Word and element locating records
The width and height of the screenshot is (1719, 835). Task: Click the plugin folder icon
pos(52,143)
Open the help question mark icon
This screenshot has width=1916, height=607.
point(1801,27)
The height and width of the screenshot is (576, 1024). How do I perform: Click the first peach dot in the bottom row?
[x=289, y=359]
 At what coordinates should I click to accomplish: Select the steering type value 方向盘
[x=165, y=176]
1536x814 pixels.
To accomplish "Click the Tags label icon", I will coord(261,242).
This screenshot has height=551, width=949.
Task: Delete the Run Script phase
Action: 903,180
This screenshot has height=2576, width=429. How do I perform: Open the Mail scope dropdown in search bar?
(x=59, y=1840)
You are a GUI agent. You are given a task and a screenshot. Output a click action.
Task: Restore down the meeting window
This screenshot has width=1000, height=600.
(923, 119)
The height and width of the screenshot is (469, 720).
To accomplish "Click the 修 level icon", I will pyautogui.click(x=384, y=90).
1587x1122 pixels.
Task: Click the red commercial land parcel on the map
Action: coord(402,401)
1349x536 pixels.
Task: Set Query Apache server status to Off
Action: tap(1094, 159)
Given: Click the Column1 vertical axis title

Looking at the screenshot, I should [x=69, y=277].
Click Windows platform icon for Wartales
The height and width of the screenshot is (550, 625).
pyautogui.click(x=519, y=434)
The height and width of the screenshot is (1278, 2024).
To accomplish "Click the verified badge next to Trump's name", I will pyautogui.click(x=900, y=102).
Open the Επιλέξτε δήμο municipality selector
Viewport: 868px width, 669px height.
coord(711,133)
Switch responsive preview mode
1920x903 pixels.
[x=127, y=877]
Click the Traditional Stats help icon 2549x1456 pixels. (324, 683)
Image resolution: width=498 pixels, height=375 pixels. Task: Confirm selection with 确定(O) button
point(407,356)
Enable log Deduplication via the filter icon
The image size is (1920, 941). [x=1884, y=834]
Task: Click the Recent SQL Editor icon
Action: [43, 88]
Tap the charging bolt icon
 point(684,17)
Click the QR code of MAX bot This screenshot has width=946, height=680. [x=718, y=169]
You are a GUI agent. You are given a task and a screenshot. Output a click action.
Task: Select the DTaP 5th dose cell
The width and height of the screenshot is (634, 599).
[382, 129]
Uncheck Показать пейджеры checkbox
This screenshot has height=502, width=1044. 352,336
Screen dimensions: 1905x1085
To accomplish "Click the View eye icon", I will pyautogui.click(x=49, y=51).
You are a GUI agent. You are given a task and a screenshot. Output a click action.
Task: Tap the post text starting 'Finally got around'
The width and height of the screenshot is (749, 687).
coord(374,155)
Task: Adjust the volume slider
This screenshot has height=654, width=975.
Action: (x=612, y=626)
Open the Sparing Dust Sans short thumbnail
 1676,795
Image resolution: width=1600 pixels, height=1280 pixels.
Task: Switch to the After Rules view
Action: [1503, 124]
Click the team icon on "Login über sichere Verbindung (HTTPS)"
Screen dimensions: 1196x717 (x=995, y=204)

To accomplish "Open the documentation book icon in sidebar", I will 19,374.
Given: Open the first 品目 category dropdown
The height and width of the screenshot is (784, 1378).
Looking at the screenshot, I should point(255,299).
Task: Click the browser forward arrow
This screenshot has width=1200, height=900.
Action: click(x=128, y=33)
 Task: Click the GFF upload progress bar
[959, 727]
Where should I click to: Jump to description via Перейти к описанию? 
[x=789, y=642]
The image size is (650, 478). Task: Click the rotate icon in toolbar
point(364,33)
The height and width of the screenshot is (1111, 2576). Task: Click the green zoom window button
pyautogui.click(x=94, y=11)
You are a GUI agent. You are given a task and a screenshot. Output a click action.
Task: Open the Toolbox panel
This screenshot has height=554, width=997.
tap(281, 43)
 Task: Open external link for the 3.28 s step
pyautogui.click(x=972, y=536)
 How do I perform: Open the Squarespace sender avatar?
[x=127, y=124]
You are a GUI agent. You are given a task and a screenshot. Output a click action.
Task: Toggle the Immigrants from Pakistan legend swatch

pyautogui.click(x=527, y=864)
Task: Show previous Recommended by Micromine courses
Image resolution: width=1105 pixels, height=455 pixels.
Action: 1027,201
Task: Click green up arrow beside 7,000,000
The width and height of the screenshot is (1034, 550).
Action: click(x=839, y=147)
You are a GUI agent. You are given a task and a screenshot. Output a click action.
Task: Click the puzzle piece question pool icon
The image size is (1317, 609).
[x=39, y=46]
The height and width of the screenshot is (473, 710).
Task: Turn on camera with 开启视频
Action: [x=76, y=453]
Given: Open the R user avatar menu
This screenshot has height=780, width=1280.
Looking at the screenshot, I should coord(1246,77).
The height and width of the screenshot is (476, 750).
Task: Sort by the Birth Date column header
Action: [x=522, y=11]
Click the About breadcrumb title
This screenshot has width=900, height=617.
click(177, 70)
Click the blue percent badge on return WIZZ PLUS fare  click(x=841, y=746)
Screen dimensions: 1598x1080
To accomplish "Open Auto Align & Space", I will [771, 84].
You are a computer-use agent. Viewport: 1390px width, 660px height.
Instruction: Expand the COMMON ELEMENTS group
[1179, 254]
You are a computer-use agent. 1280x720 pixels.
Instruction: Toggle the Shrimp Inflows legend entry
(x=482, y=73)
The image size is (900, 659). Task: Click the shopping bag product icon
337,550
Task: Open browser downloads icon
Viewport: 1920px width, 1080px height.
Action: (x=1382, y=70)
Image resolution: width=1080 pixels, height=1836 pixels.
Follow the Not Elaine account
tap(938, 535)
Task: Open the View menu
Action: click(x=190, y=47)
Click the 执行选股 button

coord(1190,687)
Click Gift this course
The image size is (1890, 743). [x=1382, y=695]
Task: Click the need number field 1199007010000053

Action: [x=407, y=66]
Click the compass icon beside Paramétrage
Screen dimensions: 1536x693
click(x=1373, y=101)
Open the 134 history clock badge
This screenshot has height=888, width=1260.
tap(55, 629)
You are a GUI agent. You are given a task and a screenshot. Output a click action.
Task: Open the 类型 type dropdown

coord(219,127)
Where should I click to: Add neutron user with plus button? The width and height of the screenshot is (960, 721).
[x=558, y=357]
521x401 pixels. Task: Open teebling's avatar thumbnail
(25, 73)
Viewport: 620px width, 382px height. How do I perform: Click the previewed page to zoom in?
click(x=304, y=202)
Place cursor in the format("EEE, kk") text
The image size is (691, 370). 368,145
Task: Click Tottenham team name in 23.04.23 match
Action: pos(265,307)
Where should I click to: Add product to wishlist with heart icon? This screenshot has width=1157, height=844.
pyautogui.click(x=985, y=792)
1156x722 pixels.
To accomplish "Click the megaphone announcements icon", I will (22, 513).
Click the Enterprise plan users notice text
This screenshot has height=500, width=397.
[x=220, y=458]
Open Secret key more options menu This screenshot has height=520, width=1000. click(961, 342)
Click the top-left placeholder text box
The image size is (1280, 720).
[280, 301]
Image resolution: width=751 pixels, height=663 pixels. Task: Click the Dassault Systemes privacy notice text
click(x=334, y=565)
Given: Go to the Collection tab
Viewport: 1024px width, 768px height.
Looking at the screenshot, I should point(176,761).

Problem to solve
Quote the lines of the records exactly, from the line with "Task: Open external link for the 3.28 s step" to the line with "Action: click(x=190, y=47)".

Task solution
 Task: Open external link for the 3.28 s step
pyautogui.click(x=972, y=536)
 How do I perform: Open the Squarespace sender avatar?
[x=127, y=124]
You are a GUI agent. You are given a task and a screenshot. Output a click action.
Task: Toggle the Immigrants from Pakistan legend swatch

pyautogui.click(x=527, y=864)
Task: Show previous Recommended by Micromine courses
Image resolution: width=1105 pixels, height=455 pixels.
Action: 1027,201
Task: Click green up arrow beside 7,000,000
The width and height of the screenshot is (1034, 550).
Action: click(x=839, y=147)
You are a GUI agent. You are given a task and a screenshot. Output a click action.
Task: Click the puzzle piece question pool icon
The image size is (1317, 609).
[x=39, y=46]
The height and width of the screenshot is (473, 710).
Task: Turn on camera with 开启视频
Action: [x=76, y=453]
Given: Open the R user avatar menu
This screenshot has height=780, width=1280.
Looking at the screenshot, I should coord(1246,77).
The height and width of the screenshot is (476, 750).
Task: Sort by the Birth Date column header
Action: [x=522, y=11]
Click the About breadcrumb title
This screenshot has width=900, height=617.
click(177, 70)
Click the blue percent badge on return WIZZ PLUS fare  click(x=841, y=746)
Screen dimensions: 1598x1080
To accomplish "Open Auto Align & Space", I will [771, 84].
You are a computer-use agent. Viewport: 1390px width, 660px height.
Instruction: Expand the COMMON ELEMENTS group
[1179, 254]
You are a computer-use agent. 1280x720 pixels.
Instruction: Toggle the Shrimp Inflows legend entry
(x=482, y=73)
The image size is (900, 659). Task: Click the shopping bag product icon
337,550
Task: Open browser downloads icon
Viewport: 1920px width, 1080px height.
Action: (x=1382, y=70)
Image resolution: width=1080 pixels, height=1836 pixels.
Follow the Not Elaine account
tap(938, 535)
Task: Open the View menu
Action: click(x=190, y=47)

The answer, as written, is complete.